Tuesday, September 27, 2011

Struggle

OMG....I am so sick of myself at this point. I must purge.....
This last month has been a struggle for me personally. It's so many things balled into one.
September 29, 2006, I had a double mastectomy. Yes. I know, blah blah blah, you keep tellin us that!
But here's the thing, this year is my 5 year mark. I want to act like it's no big deal. Really I do, but as it gets closer, I have come to realize that it is weighing on my mind.
September 29, 2011, I will be 45 years old. The hell you say? I look not a day over 33 you say? Oh reader, you flatter me. Blush....thank you!
So yes, every year my birthday rolls around, I remember to take a moment to be grateful I get to celebrate another year.
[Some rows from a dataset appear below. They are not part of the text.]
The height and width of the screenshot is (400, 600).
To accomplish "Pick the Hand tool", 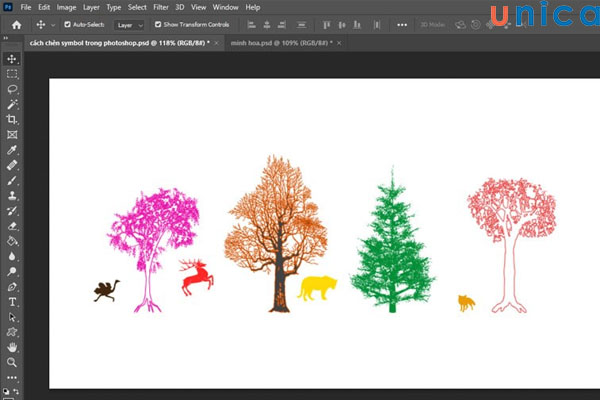I will [12, 346].
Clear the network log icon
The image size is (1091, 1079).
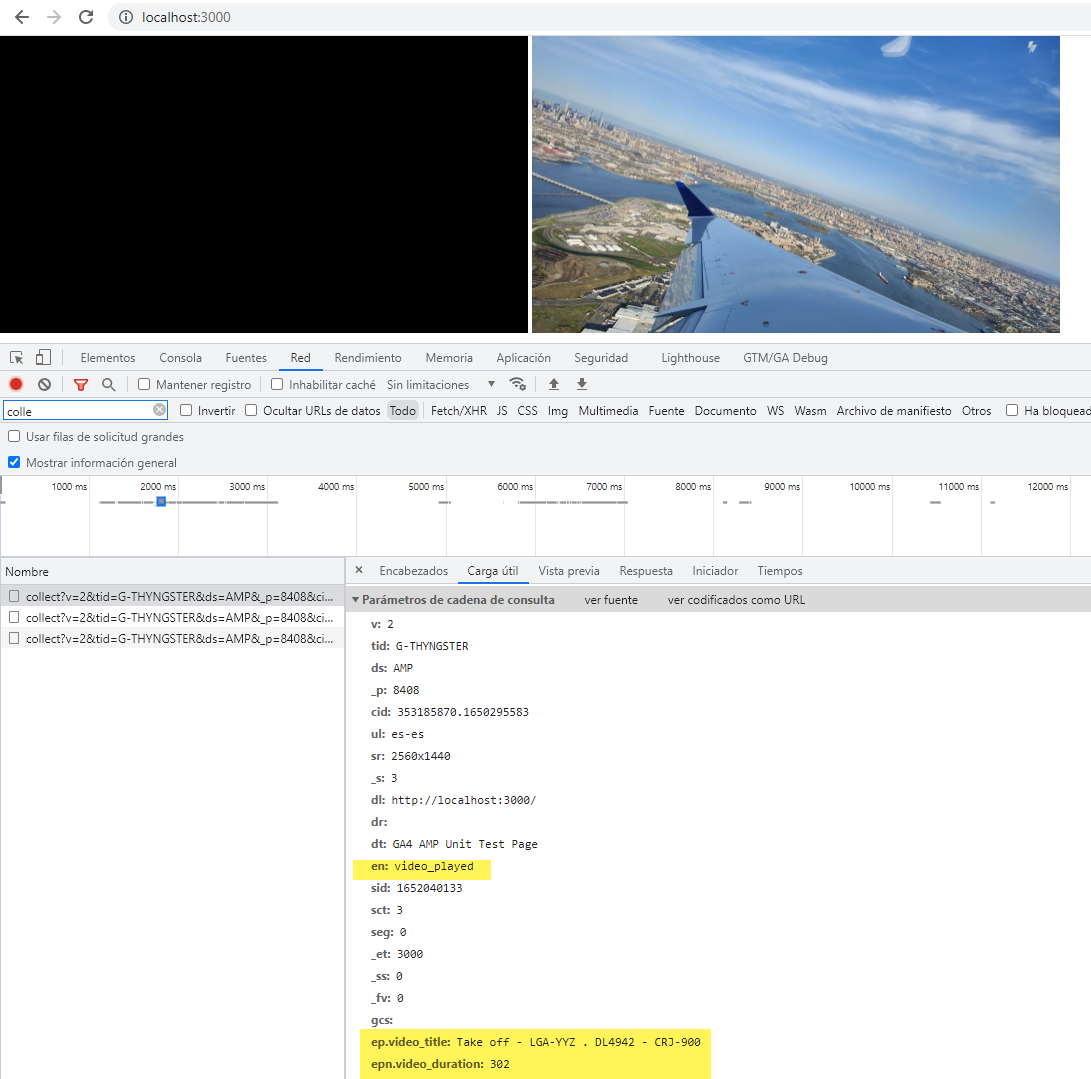point(44,384)
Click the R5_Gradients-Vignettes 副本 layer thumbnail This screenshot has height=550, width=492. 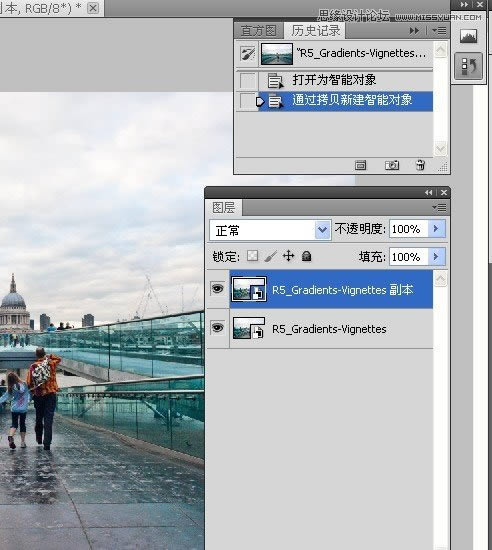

This year though it's just sticking in my craw and I can't seem to blow it off. I should because I have a lot going on. I am getting married in 2 weeks. I have a new blended family of 4 girls. I'm busy. Yet I can always find time for a pity party with a glass of whine!
There are days I miss my familiar. I miss my friends on the other side of town. My girls seem to be doing great making new friends. I feel like I am failing miserably. I keep waiting to feel like part of the club, it's just not happening. It's really fucked up at 45 to feel like I can't meet a friend....can some one pour me some more whine?
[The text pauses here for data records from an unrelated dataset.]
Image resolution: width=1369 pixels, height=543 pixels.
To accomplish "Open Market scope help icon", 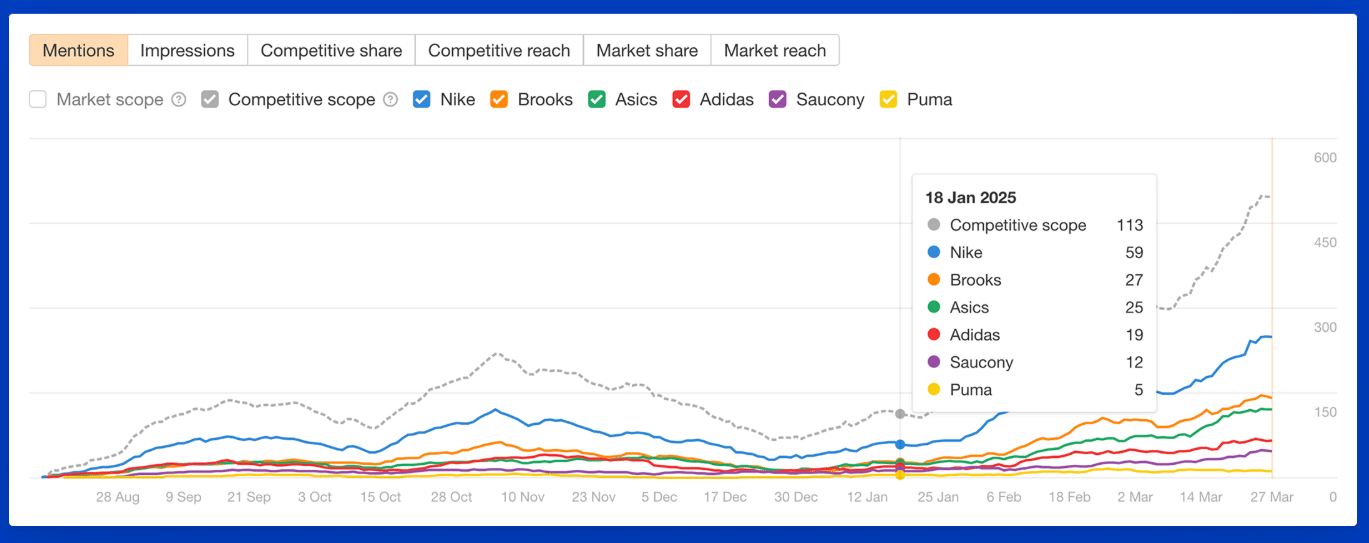I will [179, 100].
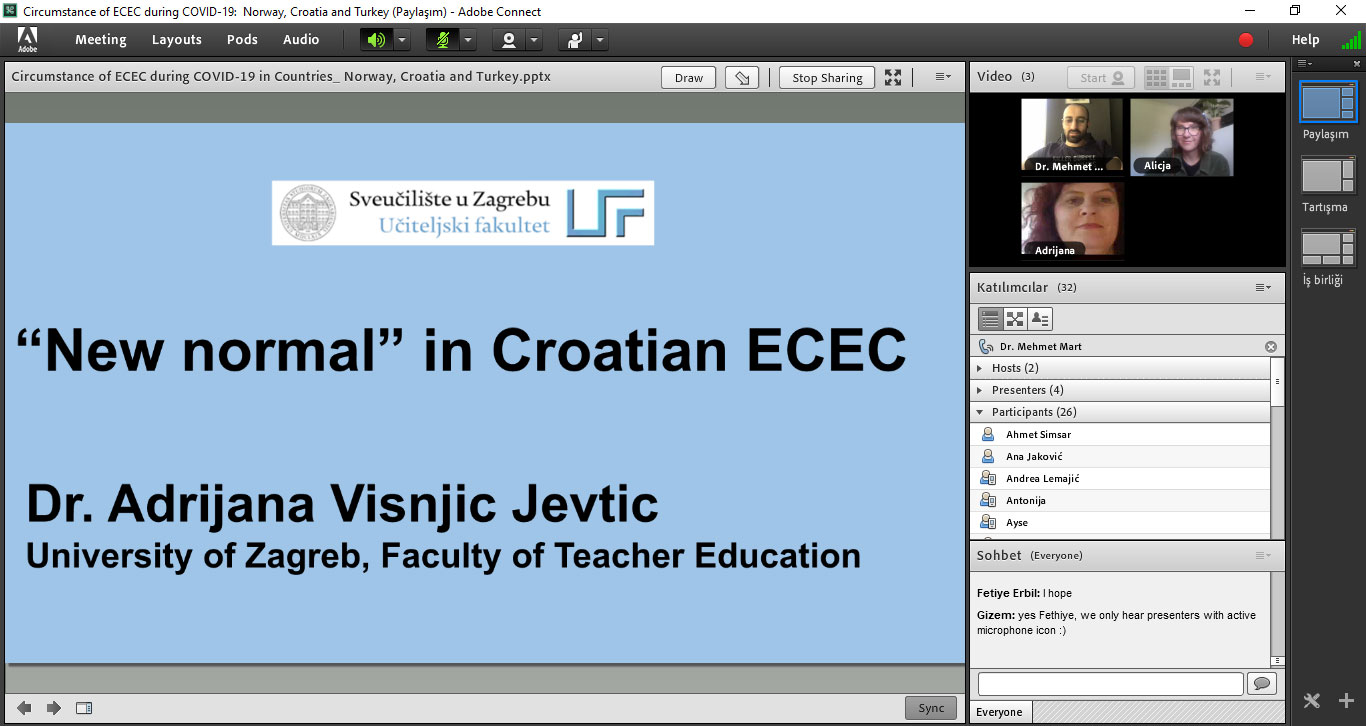The height and width of the screenshot is (726, 1366).
Task: Click the raise hand status icon
Action: [x=575, y=40]
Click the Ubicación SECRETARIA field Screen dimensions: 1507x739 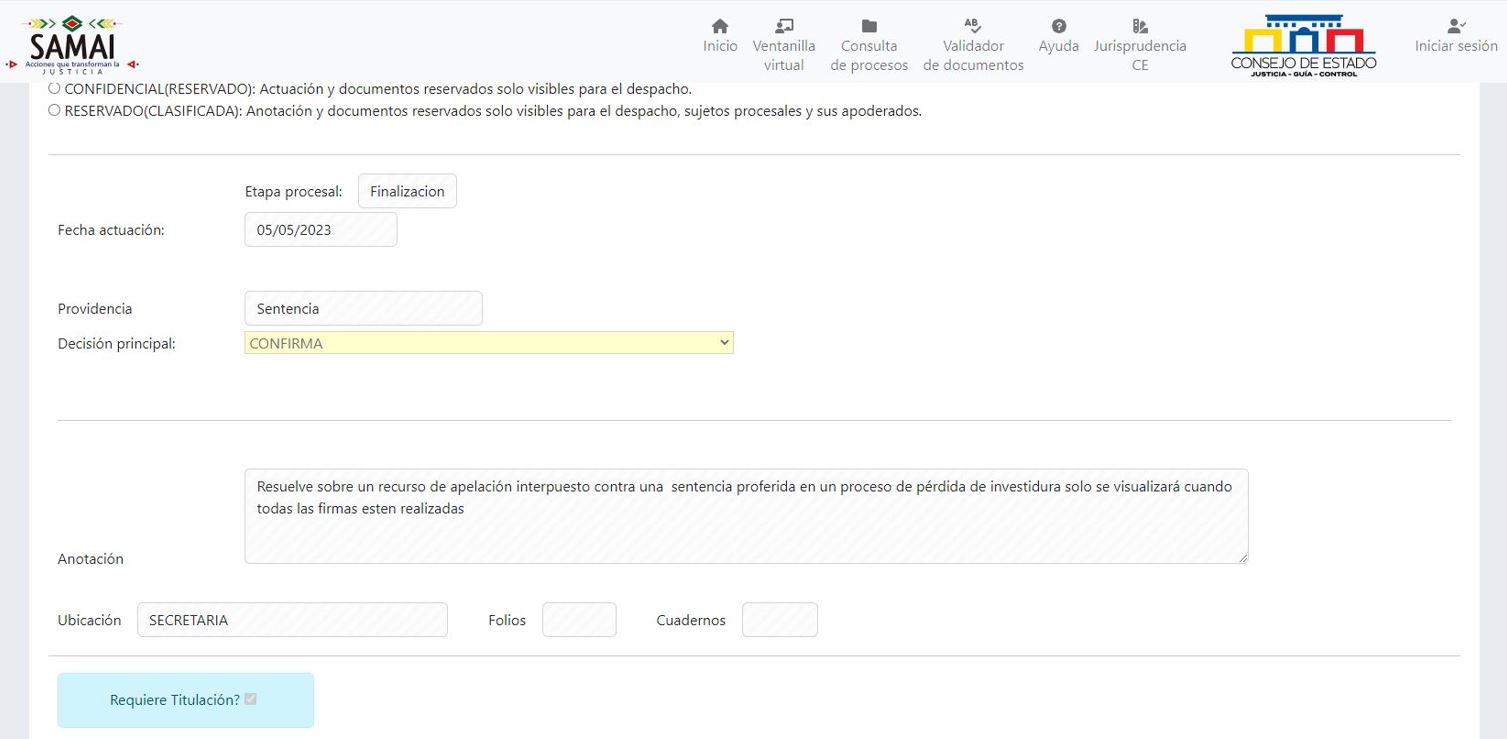pos(292,620)
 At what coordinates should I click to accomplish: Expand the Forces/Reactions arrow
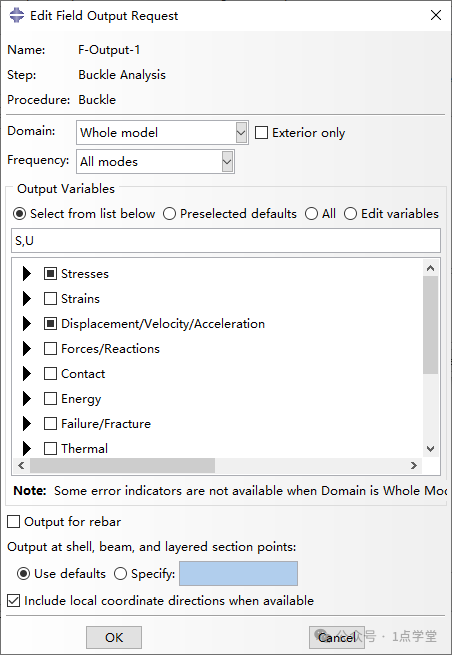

I was writing to someone today about the twisted feeling one gets after the broohaha of cancer and chemo. One feels lonely. It's really not right to even say. But if I were being honest, and I am, it's true.
So I liken this feeling of loneliness to a difficult time I had after chemo. Everyone loves a fire but no one really wants to stay after the firetruck leaves.
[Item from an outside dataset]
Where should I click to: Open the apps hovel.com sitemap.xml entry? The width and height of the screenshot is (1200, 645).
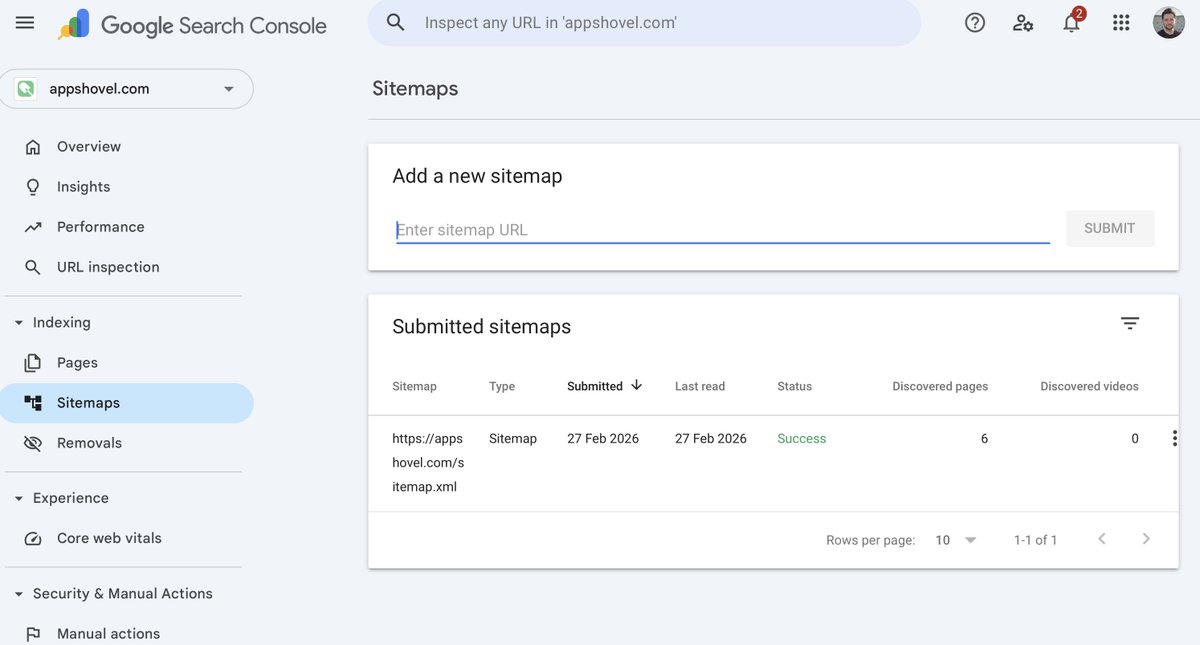tap(428, 462)
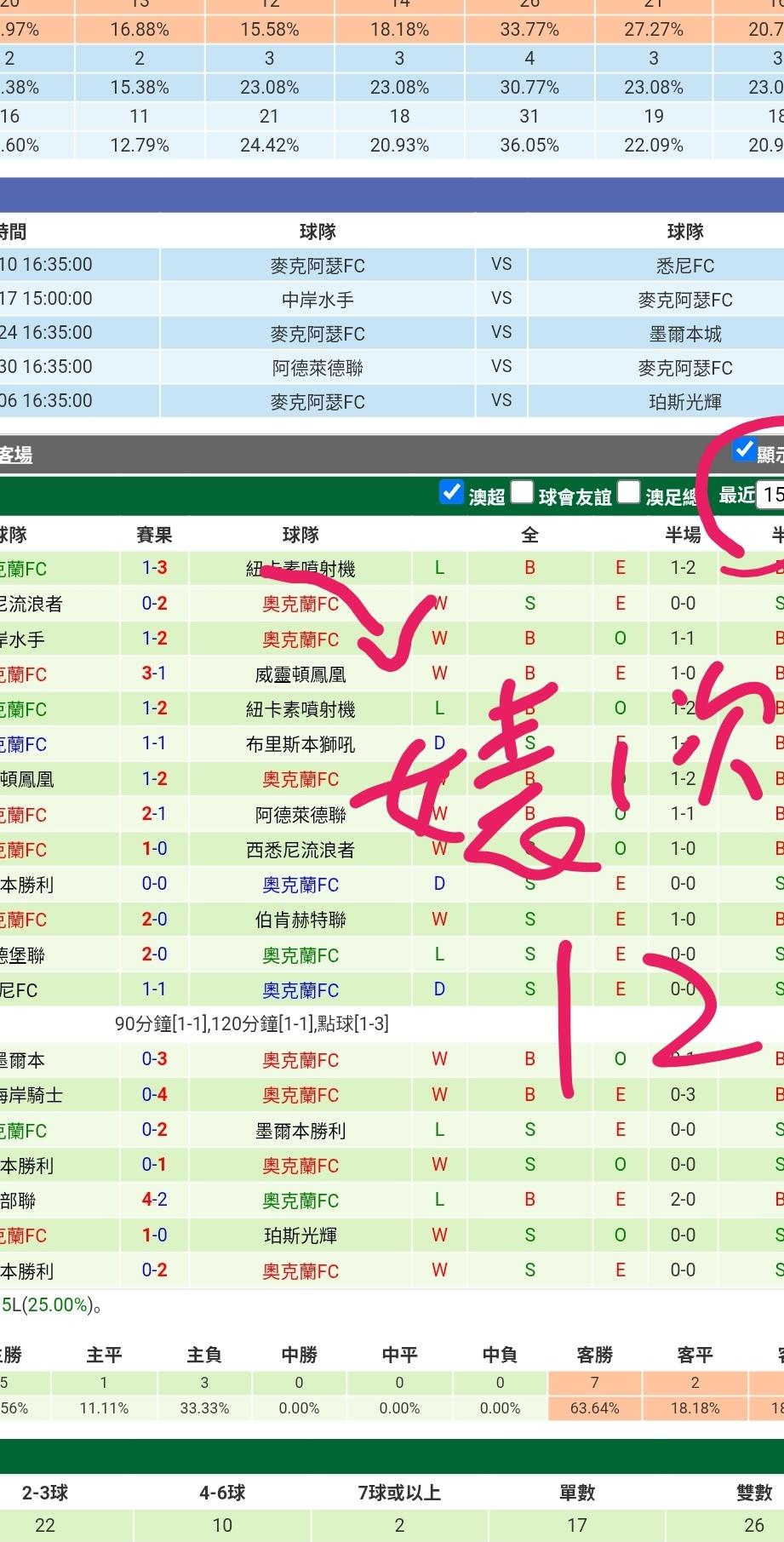Click the 半場 column header
784x1542 pixels.
[x=683, y=535]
Here at this new school with this new life, my story arrived before I did. Everyone wanted to see the new girl. It felt exciting and fun for me. New school, new house, meeting new friends. But the reality for me has become feeling invisible. Now you see me, now you don't. I'm being such a titty baby.
I should be running down the street in my birthday suit with the bone yard hanging out screaming thank you baby jesus for my charmed life!!!!!!!!!!!!!!!!!!!!!!!!!!!!
uggggg I'm such an asshole that all I do is whine.
This is an ugly blog today, with shameful feelings of being ungrateful for all that I have. 45 lashes with a wet noodle!